Excursion on how I tag on WordPress:
I try to pick five* tags with minimal thought spent**. Occasionally, I cannot actually come up with five reasonable tags; somewhat more often, more than five feel relevant. Sometimes I try to pick tags consistent with earlier works; sometimes I try to pick something I have not or only rarely used before; often I just pick the five tags most obvious to me.*** Is this much better than throwing darts? Possibly not…

*Rationale: This is something recommended to me years ago, as a compromise between too-little-too-be-noticed and so-much-that-automatic-mechanisms-think-it-is-spam. Whether this recommendation still holds, I do not know.

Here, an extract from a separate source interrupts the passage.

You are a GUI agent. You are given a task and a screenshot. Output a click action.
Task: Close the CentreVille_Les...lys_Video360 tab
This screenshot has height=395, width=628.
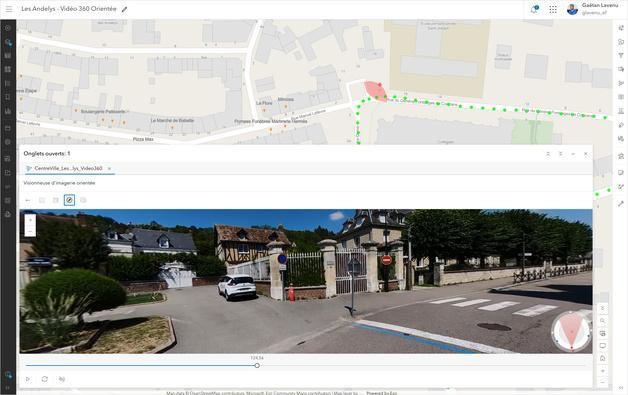[109, 169]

**Rationale: This approach of “speed tagging” attempts to make sure that I do not lose too much of any benefit that might be present, while keeping down the time potentially wasted. I am skeptical towards tagging and would rather not tag at all. However, in the days of yore, WordPress had wonderful global lists of posts grouped by tags and sorted by date (that I loved to browse myself). While these grew more user-unfriendly over time and appear to have been abolished entirely years ago, I still cling to the hope that they or some equivalent is still around or will at some point be re-instated. Certainly, some amount of tagging did make sense in the early days of my blogging due to these lists.

***(Ir)rationale: I am torn between a wish to be consistent, a hope to reach someone new in the (possibly imaginary) category listings, and the feeling of just wasting my time with tags.